A-Reum Han, Evanston’s emergency response coordinator, also sat on the panel and called the outbreak the “most challenging” health event since she started working for the city.
“We did have a plan in place, but another big challenge was to dispel myths and getting our message out there to the public,” Han said. “We just can’t control what other people are saying.”
Evonda Thomas, director of the Evanston Health Department, agreed rumors and misinformation were pervasive enough to convince city residents not to get the swine flu shot once it was made available. She said the city conducted a survey and found one segment of the population had been particularly absent from the vaccination process.
“It was very clear that people of color did not get vaccinated,” Thomas said. “When we looked at the demographics and the numbers, we saw such a huge disparity in Evanston. I don’t know if we did a good enough job of engaging the community about getting the vaccine.”

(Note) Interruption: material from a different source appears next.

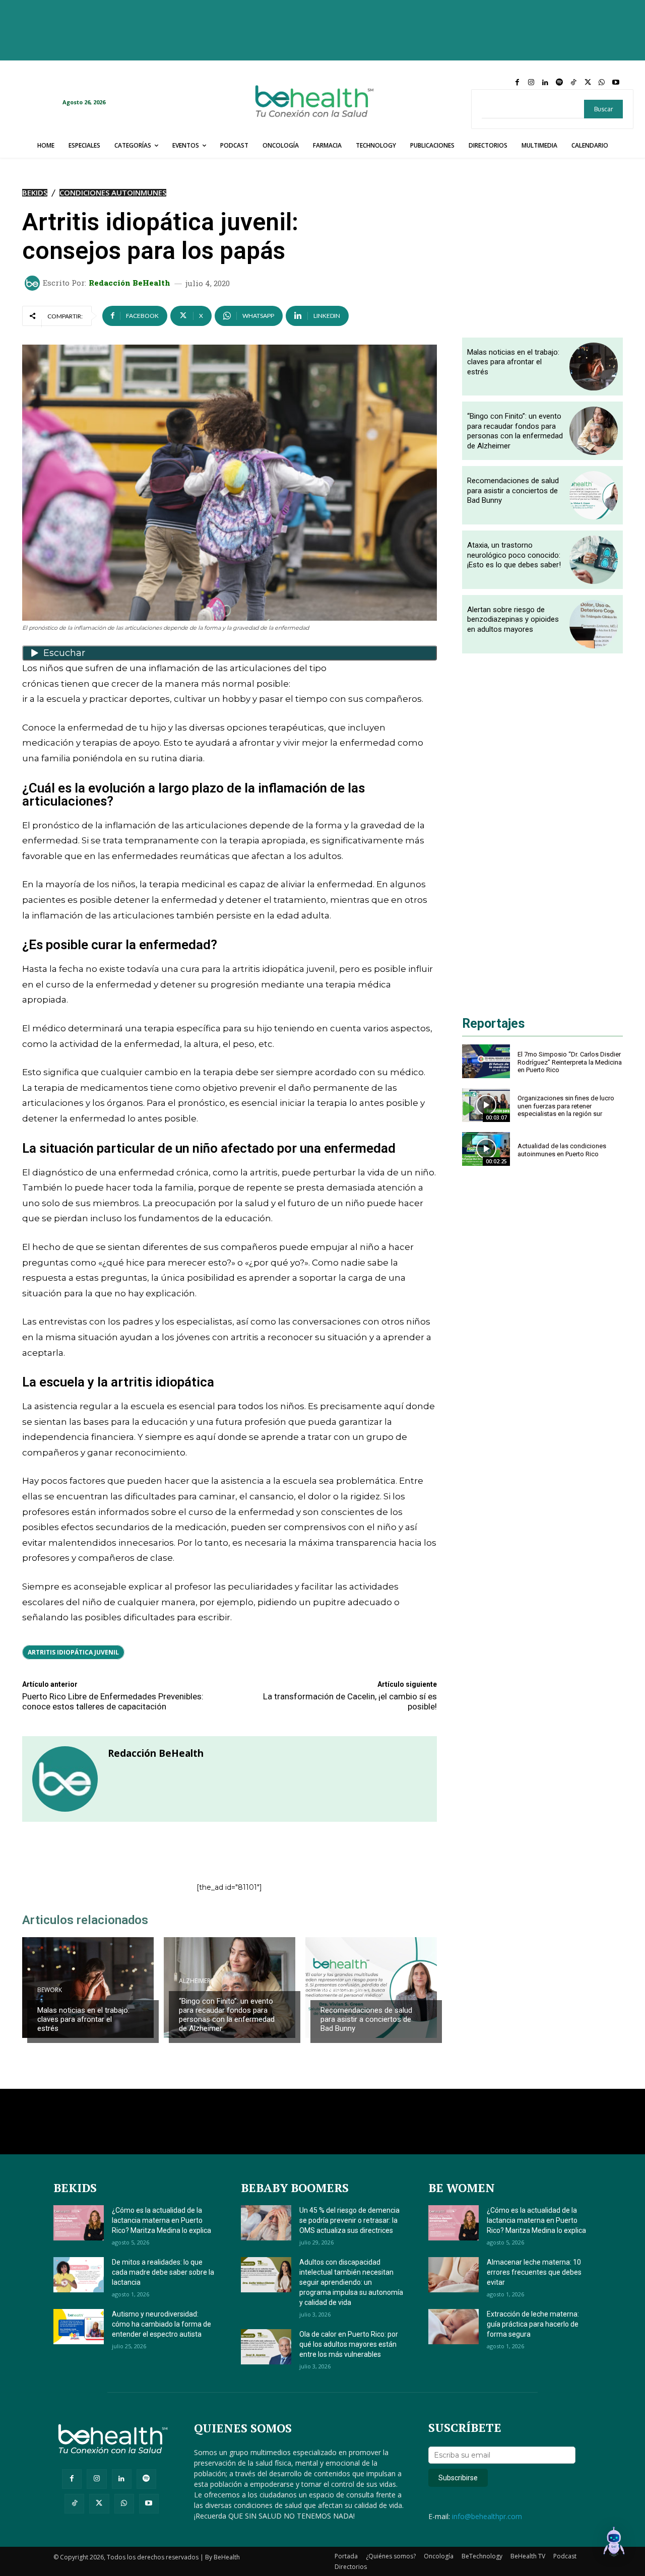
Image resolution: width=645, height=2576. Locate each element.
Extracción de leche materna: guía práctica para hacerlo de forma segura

At one point, Wurtz asked members of the audience if they had received their flu shot this year.
“And to the people who didn’t raise their hands,” she asked, “why haven’t you been vaccinated?”
Also participating in the discussion were Margaret Keeler, Evanston’s communicable disease surveillance specialist, and Dr. Sarah Lovinger, Feinberg professor and executive director of the Chicago chapter of Physicians for Social Responsibility.
McKenna, who graduated from Medill in 1985, currently works as a health blogger for Wired and as a freelance magazine writer. Her book, “Superbug: The Fatal Menace of MRSA,” was published last year.
Northwestern University, the City of Evanston and Chicago Physicians for Social Responsibility sponsored the event, titled “Contagion: From Hollywood to Public Health Policy.”